Daily Summary
Twelve new QuasarRAT samples were identified, representing a stable trend with a 9% increase over the seven-day average of eleven. No new command-and-control (C2) infrastructure was registered today.
New Samples Detected
The sample set shows a continued preference for script-based initial access, with .hta (4) and .bat (3) files comprising the majority. This is complemented by three .exe files and one each of .zip and .dll, indicating a multi-format delivery strategy that blends scripts with compiled binaries.
Distribution Methods
The file types point to ongoing phishing campaigns delivering malicious archives (.zip) or links to .hta files (HTML Applications), which execute scripts to fetch the final payload.

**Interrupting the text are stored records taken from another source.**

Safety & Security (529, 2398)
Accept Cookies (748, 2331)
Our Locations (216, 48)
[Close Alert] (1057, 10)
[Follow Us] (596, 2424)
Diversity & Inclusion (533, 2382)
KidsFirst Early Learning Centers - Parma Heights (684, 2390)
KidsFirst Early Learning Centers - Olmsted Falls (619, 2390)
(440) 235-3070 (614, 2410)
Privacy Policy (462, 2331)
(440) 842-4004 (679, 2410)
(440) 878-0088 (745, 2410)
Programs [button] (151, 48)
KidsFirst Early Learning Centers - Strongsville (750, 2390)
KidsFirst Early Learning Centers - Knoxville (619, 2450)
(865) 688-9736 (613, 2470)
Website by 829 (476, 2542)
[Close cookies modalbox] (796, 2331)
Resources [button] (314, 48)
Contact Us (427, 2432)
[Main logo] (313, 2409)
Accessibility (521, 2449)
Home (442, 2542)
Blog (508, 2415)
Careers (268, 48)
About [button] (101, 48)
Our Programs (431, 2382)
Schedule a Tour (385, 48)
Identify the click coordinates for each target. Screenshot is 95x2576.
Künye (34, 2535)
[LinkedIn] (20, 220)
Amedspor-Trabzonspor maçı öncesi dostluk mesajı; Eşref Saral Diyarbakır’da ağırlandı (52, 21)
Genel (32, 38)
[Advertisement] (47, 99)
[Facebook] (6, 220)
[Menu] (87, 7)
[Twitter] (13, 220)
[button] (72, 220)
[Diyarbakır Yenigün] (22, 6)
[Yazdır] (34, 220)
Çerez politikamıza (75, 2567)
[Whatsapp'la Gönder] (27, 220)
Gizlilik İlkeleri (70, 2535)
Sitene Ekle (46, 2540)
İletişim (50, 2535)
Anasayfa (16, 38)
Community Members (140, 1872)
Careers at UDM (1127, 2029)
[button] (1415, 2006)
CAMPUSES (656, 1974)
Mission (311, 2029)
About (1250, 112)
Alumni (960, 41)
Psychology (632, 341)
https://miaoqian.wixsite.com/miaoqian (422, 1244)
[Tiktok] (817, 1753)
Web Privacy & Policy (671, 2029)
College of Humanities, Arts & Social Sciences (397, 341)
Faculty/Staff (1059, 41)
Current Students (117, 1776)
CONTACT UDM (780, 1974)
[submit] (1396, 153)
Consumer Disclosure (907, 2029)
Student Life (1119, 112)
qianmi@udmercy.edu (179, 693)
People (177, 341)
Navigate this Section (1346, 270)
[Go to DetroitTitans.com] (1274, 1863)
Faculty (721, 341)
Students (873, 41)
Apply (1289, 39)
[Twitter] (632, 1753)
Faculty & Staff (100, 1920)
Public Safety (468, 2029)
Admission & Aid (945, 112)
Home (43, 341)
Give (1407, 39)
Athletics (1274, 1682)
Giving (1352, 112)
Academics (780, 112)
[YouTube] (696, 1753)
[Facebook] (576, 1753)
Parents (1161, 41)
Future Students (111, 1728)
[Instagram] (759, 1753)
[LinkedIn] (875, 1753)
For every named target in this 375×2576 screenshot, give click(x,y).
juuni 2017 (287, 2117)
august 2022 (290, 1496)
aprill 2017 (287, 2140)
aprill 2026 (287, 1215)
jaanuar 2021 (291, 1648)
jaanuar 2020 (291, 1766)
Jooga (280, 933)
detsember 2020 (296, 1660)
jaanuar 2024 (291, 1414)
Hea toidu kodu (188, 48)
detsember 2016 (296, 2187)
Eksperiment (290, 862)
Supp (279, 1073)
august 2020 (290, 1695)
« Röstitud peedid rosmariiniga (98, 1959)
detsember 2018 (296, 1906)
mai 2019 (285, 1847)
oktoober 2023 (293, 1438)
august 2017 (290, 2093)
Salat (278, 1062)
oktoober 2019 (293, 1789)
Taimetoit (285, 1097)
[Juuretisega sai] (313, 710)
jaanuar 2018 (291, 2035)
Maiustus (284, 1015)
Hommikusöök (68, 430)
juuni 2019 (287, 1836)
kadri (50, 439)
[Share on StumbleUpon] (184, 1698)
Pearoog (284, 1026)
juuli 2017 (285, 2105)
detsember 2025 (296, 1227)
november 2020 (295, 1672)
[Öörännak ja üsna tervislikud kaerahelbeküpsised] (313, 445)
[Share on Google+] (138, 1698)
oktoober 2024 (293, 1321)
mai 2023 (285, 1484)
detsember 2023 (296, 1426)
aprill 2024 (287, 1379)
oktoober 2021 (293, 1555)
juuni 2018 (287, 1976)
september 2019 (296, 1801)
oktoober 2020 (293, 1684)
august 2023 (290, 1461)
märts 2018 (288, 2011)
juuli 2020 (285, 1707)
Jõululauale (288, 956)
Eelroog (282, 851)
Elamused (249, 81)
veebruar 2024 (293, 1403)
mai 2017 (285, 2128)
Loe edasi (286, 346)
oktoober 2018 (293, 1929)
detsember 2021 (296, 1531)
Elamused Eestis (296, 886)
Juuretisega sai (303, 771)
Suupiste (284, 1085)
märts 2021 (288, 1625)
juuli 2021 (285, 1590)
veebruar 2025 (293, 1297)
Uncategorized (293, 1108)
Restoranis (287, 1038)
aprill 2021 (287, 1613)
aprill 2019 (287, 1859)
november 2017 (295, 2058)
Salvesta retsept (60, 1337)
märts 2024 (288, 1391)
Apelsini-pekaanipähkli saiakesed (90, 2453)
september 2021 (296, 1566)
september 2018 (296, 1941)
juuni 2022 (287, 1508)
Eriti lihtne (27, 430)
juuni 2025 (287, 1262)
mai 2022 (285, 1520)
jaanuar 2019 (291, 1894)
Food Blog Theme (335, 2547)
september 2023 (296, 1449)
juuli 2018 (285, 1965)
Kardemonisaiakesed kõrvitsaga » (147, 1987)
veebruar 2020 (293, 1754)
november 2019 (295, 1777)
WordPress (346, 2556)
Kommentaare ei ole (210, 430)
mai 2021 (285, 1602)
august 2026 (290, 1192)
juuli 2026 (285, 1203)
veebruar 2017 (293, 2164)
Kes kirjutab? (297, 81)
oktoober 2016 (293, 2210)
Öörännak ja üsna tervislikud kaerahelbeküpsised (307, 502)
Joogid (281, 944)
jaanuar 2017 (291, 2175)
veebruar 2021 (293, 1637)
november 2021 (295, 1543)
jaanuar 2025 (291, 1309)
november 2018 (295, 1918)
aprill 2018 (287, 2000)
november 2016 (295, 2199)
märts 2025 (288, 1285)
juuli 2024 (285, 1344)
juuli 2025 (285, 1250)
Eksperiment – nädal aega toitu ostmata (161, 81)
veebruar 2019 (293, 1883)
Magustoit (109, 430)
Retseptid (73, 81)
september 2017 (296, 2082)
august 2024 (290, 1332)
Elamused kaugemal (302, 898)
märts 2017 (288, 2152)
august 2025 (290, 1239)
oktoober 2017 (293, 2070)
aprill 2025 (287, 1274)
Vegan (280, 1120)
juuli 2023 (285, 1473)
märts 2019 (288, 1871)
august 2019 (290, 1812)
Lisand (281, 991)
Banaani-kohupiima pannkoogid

The presence of .bat files suggests follow-on actions or deployment via other scripts, aligning with known malicious document campaigns that leverage scripting for execution.
Detection Rate
Current vendor detection for these samples remains moderately high, particularly for the .exe and .dll variants. However, the .hta and .bat files, which often contain obfuscated script code, show a slightly lower detection rate, indicating these formats may offer a brief window for evasion before signatures are updated.
C2 Infrastructure
No new C2 servers were identified, suggesting actors are likely consolidating operations on existing, potentially resilient infrastructure. This could indicate a period of payload deployment and staging rather than infrastructure expansion.
7-Day Trend
Activity over the past week has been consistent, with daily sample counts hovering between nine and thirteen. This steady state suggests a persistent, low-volume operation rather than a large-scale surge.
Security Analysis
A notable shift is the equal weighting of .hta and executable files, moving slightly away from a pure reliance on executables. This may reflect an adaptation to environments where script execution controls are lax but application whitelisting is in place. The .dll sample suggests possible use of side-loading or other living-off-the-land techniques for persistence. Recommendation: Enhance monitoring for the execution of cscript/wscript and mshta.exe processes, particularly those spawned from temporary directories or email clients, to catch the script-based delivery chain before the RAT payload is retrieved.